Sur la même période, la plus grande partie des céréales et des pommes de terre produites présente une activité massique inférieure à 100 becquerels par kilogramme. Cependant il subsiste des zones où les activités massiques sont restées notables, quelques milliers de becquerels par kilogramme dans les herbes naturelles ou certains fourrages.

Activité du césium 137 mesurée à partir de 1987 dans le lait de vache collecté dans les fermes des territoires contaminés

Activité du césium 137 (en becquerel par litre) mesurée à partir de 1987 dans le lait de vache collecté dans les fermes des territoires contaminés. La contamination est très variable, en rapport avec l'intensité des retombées, mais aussi des actions de réhabillitation des surfaces agricoles.
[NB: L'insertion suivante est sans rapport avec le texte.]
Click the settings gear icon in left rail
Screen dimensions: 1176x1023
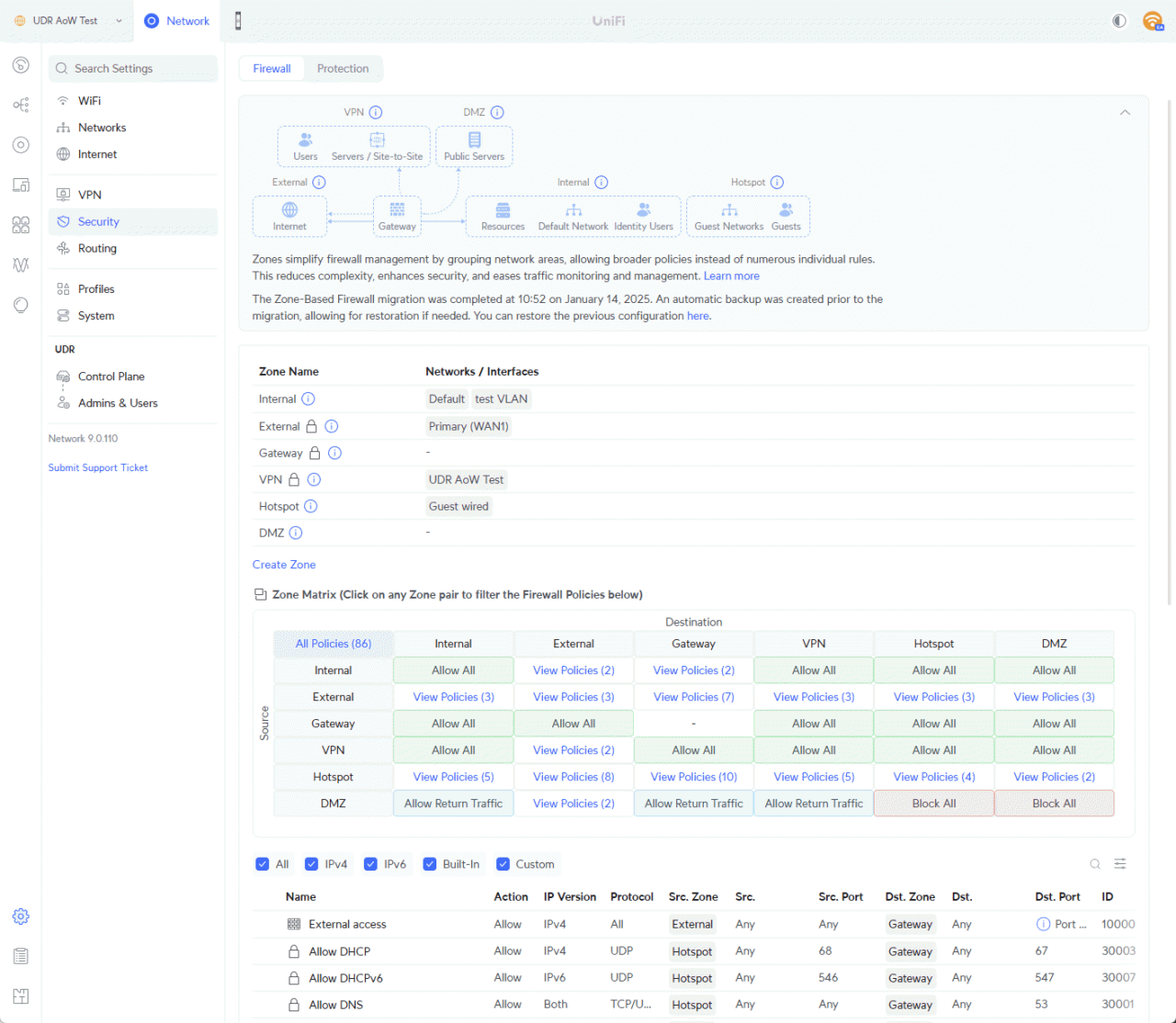(20, 916)
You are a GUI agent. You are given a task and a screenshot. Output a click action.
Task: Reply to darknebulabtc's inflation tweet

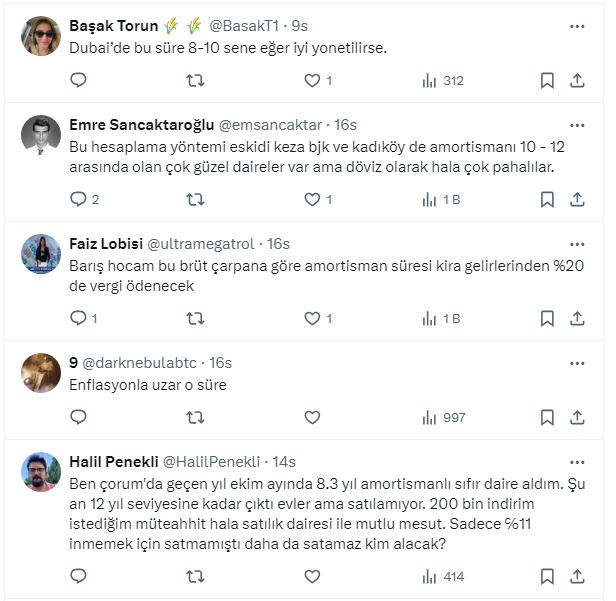coord(79,417)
Après une nette diminution jusqu’au début des années 1990, la contamination des produits agricoles évolue plus lentement (baisse de 3 et 7 % par an) et elle est très majoritairement due au césium 137. Elle est plus marquée dans les denrées animales (viande, lait), notamment issues d’élevages extensifs, que dans les denrées végétales.

Les forêts

Les feuillages des arbres interceptent facilement les aérosols radioactifs ambiants. La chute des feuilles entraîne localement une contamination de la litière et des sols des forêts, qui constituent ainsi un stock pérenne de substances radioactives recyclées par les arbres et les plantes de sous-bois, notamment les jeunes pousses.
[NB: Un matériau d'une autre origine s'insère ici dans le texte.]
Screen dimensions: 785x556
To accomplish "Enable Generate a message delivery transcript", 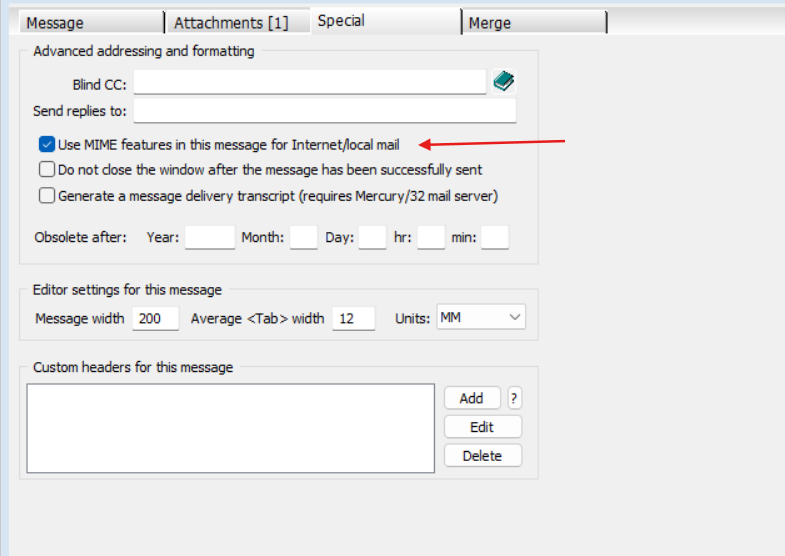I will pos(47,196).

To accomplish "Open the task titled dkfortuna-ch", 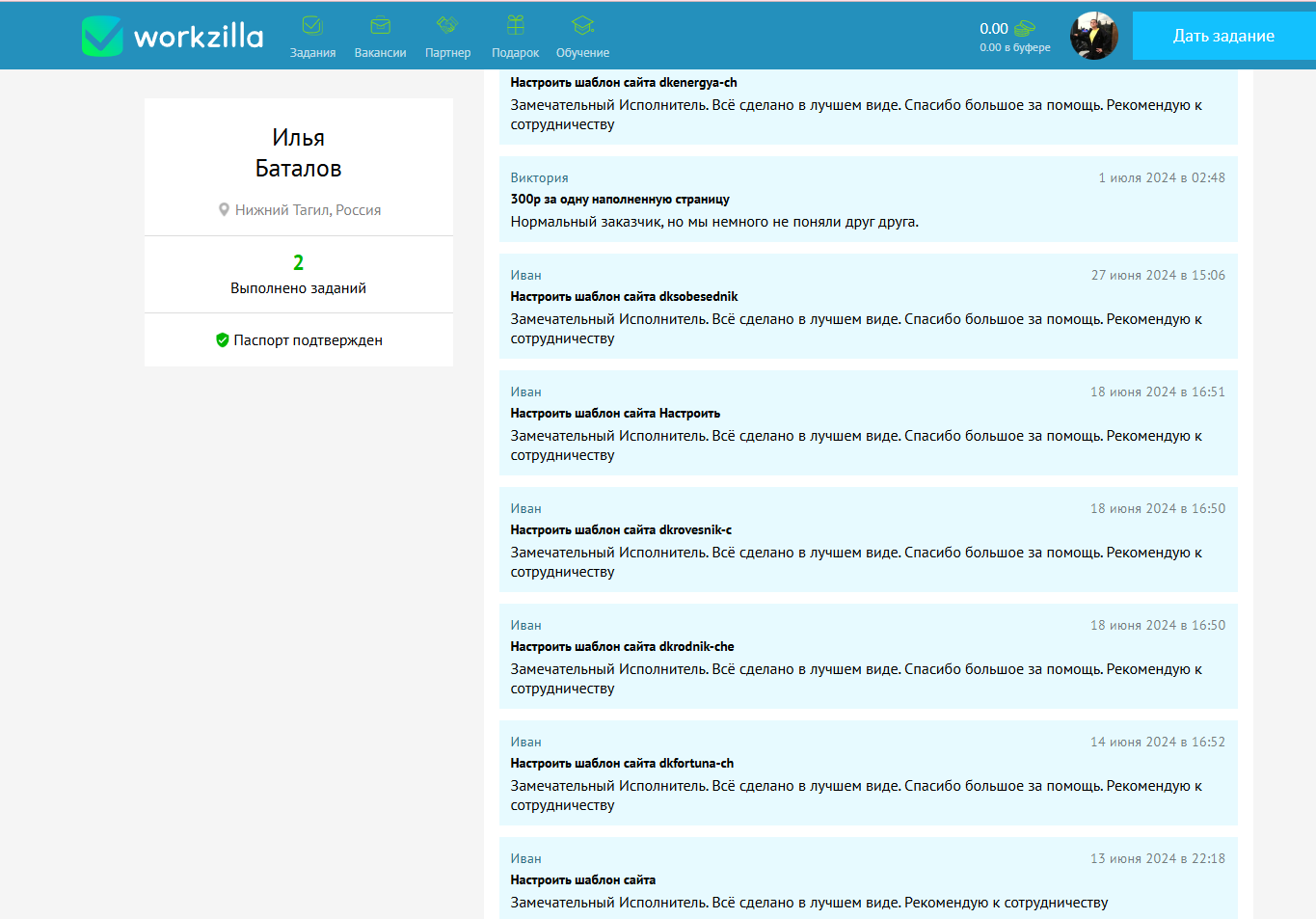I will (x=622, y=764).
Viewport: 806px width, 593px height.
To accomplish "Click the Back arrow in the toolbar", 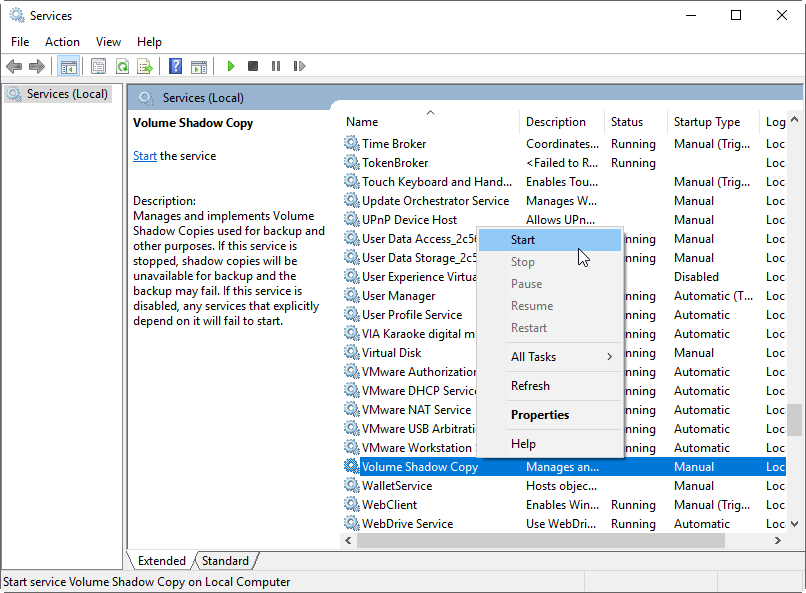I will pyautogui.click(x=14, y=66).
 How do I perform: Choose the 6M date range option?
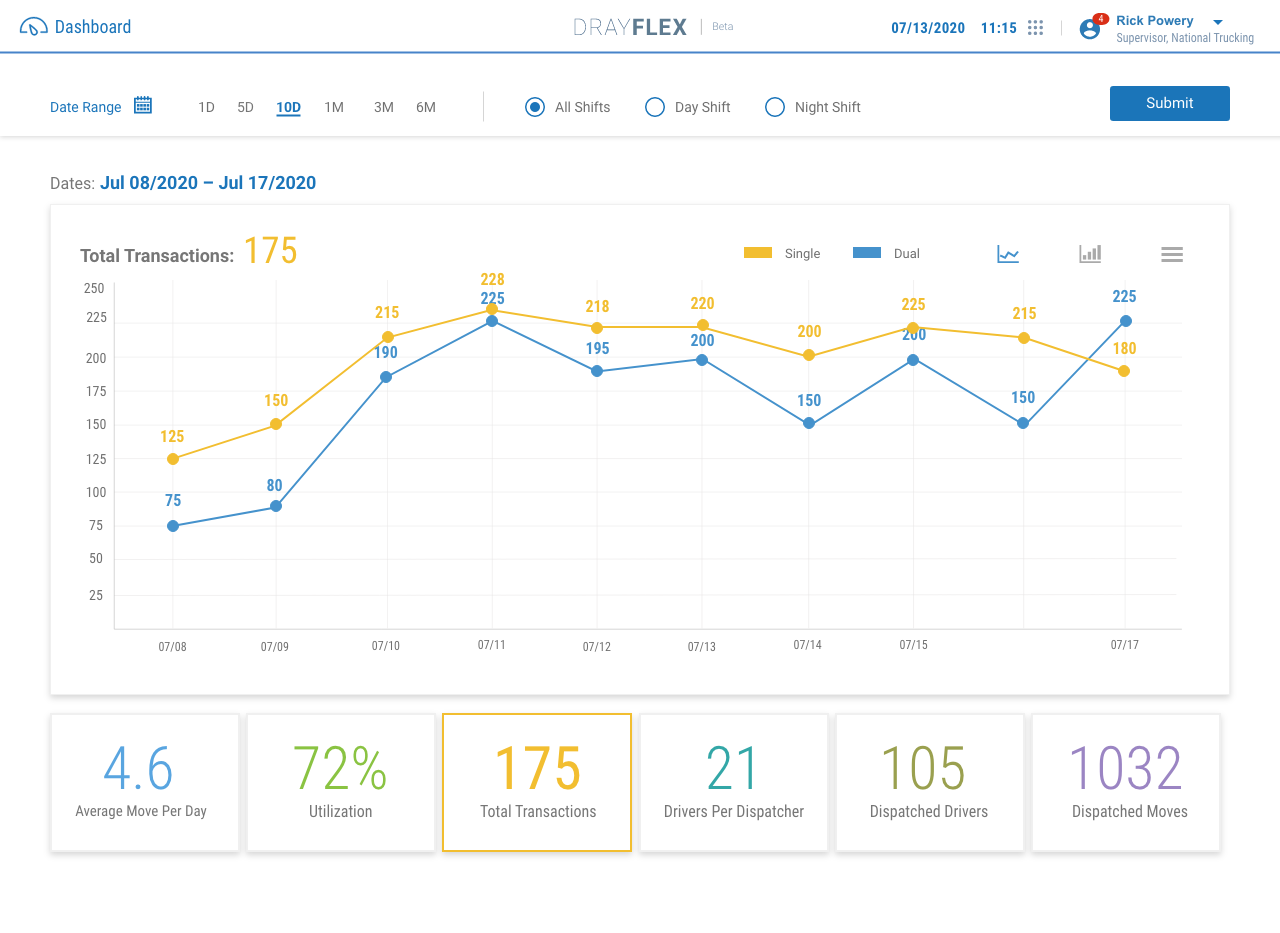point(426,107)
Vingt-cinq ans après l’accident, la contamination par le césium 137 persistant dans la litière végétale et la terre forestière n’a pratiquement diminué que sous le seul effet de la décroissance radioactive (soit 56 % de l’activité initialement déposée), provoquant toujours, via les racines, la contamination du bois, des feuillages, ainsi que des champignons, des baies et du gibier.
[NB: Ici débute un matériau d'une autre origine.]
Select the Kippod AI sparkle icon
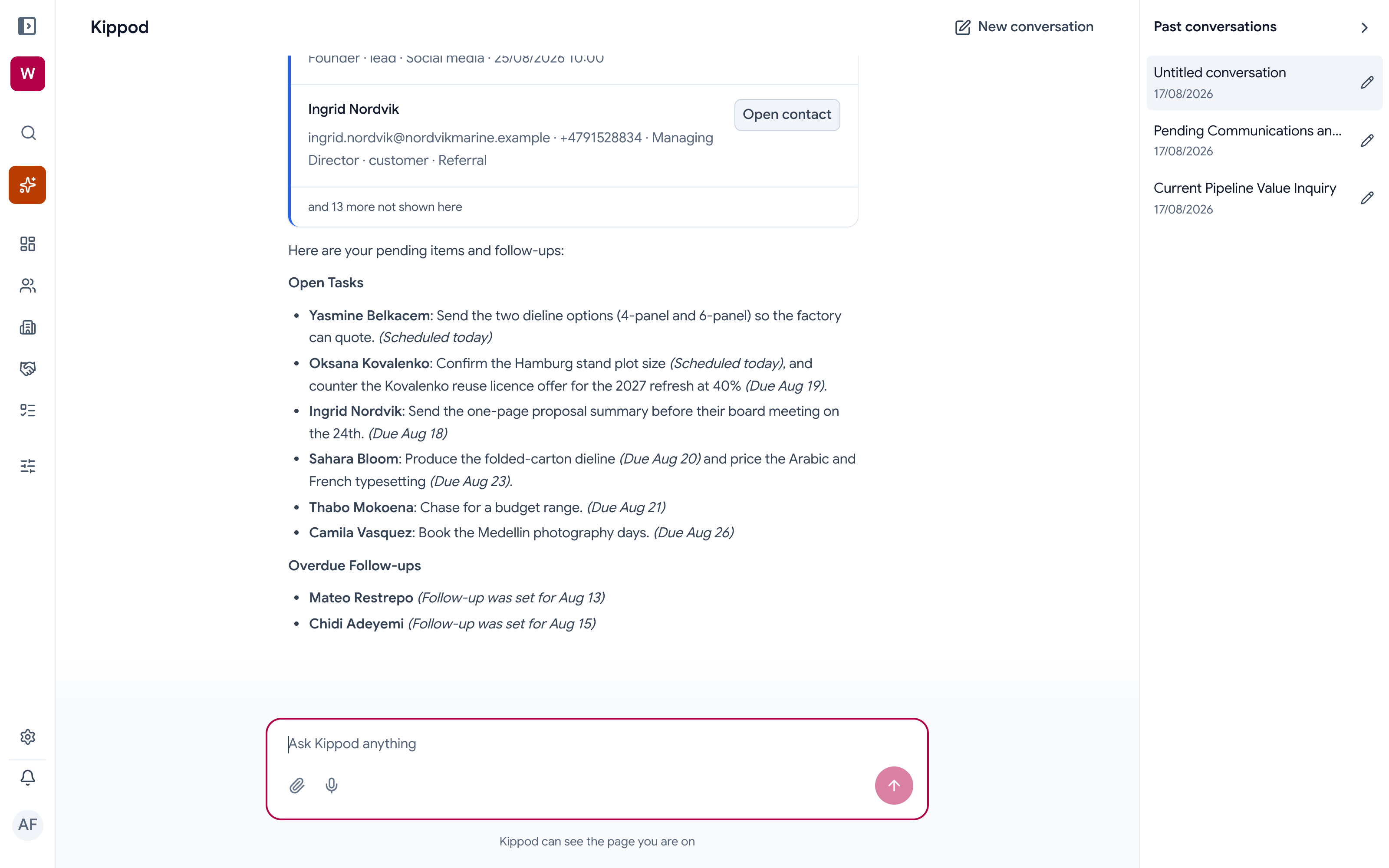 click(27, 185)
Ainsi, contrairement aux produits agricoles dont la contamination a généralement fortement diminué au fil du temps, on observe toujours de très fortes activités de césium 137 dans les produits naturels récoltés dans les forêts des territoires les plus contaminés. Elles atteignent parfois plusieurs dizaines de milliers de becquerels par kilogramme dans les champignons, le gibier et les baies sauvages.

 

Concentration du césium 137 mesurée dans des champignons récoltés entre 1986 et 2000 dans les territoires contaminés

Concentration du césium 137 mesurée dans des champignons récoltés entre 1986 et 2000 dans les territoires contaminés de Russie, de Biélorussie et d'Ukraine.

Les eaux de rivière

L’impact sur les eaux de surface est surtout observé au cours des premières semaines après l’accident, dans les territoires proches de la centrale accidentée, où elles ont été contaminées directement par les retombées radioactives. La contamination de l’eau a ensuite décru fortement, du fait de la disparition des éléments radioactifs de courte période radioactive et de l’absorption des substances radioactives sur les sédiments.

Ainsi, la Pripiat et le Dniepr, ressources en eau potable des principales villes d’Ukraine, sont contaminés au point de nécessiter, durant les premiers mois, la mise en oeuvre d’actions préventives : mise en place de digues, approvisionnement des villes en eau depuis des zones non contaminées, restrictions d’usage.

Port de Pripiat (affluent du Dniepr) et les bâteaux contaminés abandonnés

En 1986 et les années suivantes, le ruissellement des eaux de pluie, la fonte de la neige ou les crues favorisent le lessivage d’une partie des dépôts de la surface du sol vers les cours d’eau. Le césium 137 et le strontium 90 sont les principaux éléments radioactifs observés sur le long terme dans la Pripiat, à proximité de Tchernobyl, à des concentrations faibles (de l’ordre de 0,1 Bq/l en solution dans l’eau). Les nappes phréatiques ne sont pas touchées, si ce n’est à proximité même du site en raison de l’infiltration dans le sol où des débris contaminés ont été hâtivement enfouis.

Courbe de l'évolution du césium dans la Pripiat et le Dniepr de 1986 à 1994

Courbe de l'évolution du césium dans la Pripiat et le Dniepr de 1986 à 1994.